* **En qué trabajar**:
• a. En el relato del viaje en el Ferrari Testarossa, ¿por qué dudan un poco al elegir la primera canción? Responde en una a tres oraciones.
• b. Continúa, por favor, el relato del viaje en el Ferrari Testarossa a partir de su última oración.

* **Texto proporcionado**:
____
Mi primera gran aventura por carretera fue a los mandos de un Ferrari Testarossa. Lo recuerdo como si fuera ayer: el coche, la carretera, ella y yo. Un grupo de amigos se reunió para vernos partir y desearnos un viaje seguro y cargado de historias que contar a nuestra vuelta. Incluso nos hicieron una pancarta. Nuestra primera tarea fue elegir la música. Nos bastaba con un puñado de nuestras canciones favoritas, pero sabíamos que la primera la recordaríamos con cariño, así que dudamos un poco. Al final nos decidimos por Passing Breeze para acompañar esos primeros kilómetros a lo largo de las playas más paradisíacas que uno podría imaginar. El velocímetro se hinchaba cada vez más; zigzagueábamos entre los pocos coches que habían salido a la carretera aquella mañana y, cuando quisimos darnos cuenta, habíamos llegado al medio oeste americano. Lo atravesamos como un relámpago, casi sin verlo; en un abrir y cerrar de ojos nos vimos envueltos por la infinitud de los campos de tulipanes holandeses para, en cuestión de segundos, pasar de su colorida primavera al blanco más puro de una cordillera nevada. Creo que eran los Alpes, a los cuales siguió un bosque en el que se escondían unas antiguas ruinas que parecían medievales, pasadas las cuales se dibujó en el horizonte la silueta de aquellos mismos amigos que nos despidieron hacía unos 5 minutos, ya con el mundo entero a nuestra espalda. Nos recibieron entre vítores, llenos de un júbilo que yo no podía compartir. Sentía que algo fallaba. Habíamos corrido demasiado.
____
* **Entradas facilitadas**:
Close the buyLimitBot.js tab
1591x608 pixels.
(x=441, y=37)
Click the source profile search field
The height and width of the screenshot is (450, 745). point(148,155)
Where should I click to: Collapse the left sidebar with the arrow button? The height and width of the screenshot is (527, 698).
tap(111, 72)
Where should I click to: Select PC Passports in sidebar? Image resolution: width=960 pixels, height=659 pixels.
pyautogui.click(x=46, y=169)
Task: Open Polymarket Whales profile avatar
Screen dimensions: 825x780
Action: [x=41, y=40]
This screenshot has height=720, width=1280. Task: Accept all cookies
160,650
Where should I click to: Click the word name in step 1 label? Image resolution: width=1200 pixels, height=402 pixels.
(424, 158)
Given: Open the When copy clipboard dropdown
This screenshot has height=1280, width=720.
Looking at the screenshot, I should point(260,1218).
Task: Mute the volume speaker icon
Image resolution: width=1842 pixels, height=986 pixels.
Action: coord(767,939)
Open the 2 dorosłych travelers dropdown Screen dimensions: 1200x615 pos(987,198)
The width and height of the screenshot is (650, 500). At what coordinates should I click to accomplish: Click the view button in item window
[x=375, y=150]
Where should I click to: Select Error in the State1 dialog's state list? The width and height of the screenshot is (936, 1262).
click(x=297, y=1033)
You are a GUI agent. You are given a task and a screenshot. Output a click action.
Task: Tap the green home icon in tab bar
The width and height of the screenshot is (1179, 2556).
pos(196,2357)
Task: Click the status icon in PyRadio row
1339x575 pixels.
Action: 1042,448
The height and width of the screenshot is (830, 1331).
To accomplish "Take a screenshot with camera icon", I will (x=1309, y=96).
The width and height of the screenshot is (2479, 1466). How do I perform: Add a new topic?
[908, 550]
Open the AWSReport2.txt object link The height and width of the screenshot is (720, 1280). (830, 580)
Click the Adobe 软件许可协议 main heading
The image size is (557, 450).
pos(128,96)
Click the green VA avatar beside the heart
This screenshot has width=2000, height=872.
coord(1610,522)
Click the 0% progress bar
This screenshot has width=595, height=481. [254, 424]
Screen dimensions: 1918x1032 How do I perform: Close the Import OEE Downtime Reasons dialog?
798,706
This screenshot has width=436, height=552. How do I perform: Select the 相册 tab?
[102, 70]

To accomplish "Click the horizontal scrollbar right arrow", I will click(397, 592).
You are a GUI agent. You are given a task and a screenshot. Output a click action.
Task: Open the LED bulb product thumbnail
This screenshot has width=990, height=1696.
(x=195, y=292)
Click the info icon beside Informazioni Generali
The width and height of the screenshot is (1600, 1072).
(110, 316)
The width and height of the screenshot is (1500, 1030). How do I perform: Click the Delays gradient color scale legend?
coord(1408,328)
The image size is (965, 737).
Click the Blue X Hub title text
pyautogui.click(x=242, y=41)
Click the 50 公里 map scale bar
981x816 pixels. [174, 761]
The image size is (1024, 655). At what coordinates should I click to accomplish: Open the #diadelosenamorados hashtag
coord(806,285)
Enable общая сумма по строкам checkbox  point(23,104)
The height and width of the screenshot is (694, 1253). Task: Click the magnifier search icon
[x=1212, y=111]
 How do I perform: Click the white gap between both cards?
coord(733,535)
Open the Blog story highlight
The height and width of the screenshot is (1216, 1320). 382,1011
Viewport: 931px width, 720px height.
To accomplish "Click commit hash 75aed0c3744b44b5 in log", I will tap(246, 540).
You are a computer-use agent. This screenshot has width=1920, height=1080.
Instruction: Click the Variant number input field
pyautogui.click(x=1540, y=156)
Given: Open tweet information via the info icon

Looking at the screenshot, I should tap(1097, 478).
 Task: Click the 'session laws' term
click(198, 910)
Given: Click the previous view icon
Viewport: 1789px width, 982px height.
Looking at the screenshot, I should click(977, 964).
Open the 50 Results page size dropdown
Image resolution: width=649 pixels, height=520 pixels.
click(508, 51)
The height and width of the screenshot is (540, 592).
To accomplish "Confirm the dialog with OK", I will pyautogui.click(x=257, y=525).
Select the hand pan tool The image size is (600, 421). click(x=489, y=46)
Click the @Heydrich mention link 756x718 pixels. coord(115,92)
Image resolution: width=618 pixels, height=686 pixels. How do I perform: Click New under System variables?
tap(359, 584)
____
* **Respuestas por tarea**:
• a. Dudan porque, aunque les bastaba con un puñado de sus canciones favoritas, sabían que recordarían con cariño la primera que sonara.

• b.
Vale, lo confieso: el Ferrari no era mío. Hablo, para los despistados —o, me duele escribirlo, para los más jóvenes—, de Outrun (Sega-AM2, 1986), uno de los juegos referentes de un género, el de la conducción, que en todos mis años posteriores como aficionado al mundillo apenas volví a tocar. Siempre he apreciado la cantidad de posibilidades que los simuladores brindan para modificar los coches, o la adrenalina y simplicidad de las experiencias más arcade, por no hablar de la capacidad que han tenido ambos para adueñarse de cada rincón de la geografía del planeta para llevar allí su acción. Sin embargo, con el paso del tiempo, no siento ninguna de aquellas aventuras como un auténtico viaje: demasiado rápido y furioso, demasiada potencia y músculo, demasiado ruido. Y es que, por más que la cantidad de opciones engordase cada vez más con los años hasta llegar a lo enfermizo, jamás me dejaron hacer lo único que me apetecía en medio de todas aquellas carreras. Deseaba parar, bajar del coche, penetrar en el territorio y su paisaje, deconstruir la postal al otro lado de las lunas para sentarme y mirar con tranquilidad, estirar las piernas, charlar con mis acompañantes y reflexionar. Sentirme, así, menos como un héroe y más como un viajero. Vivir una auténtica road movie americana.
A la búsqueda del videojuego de carretera.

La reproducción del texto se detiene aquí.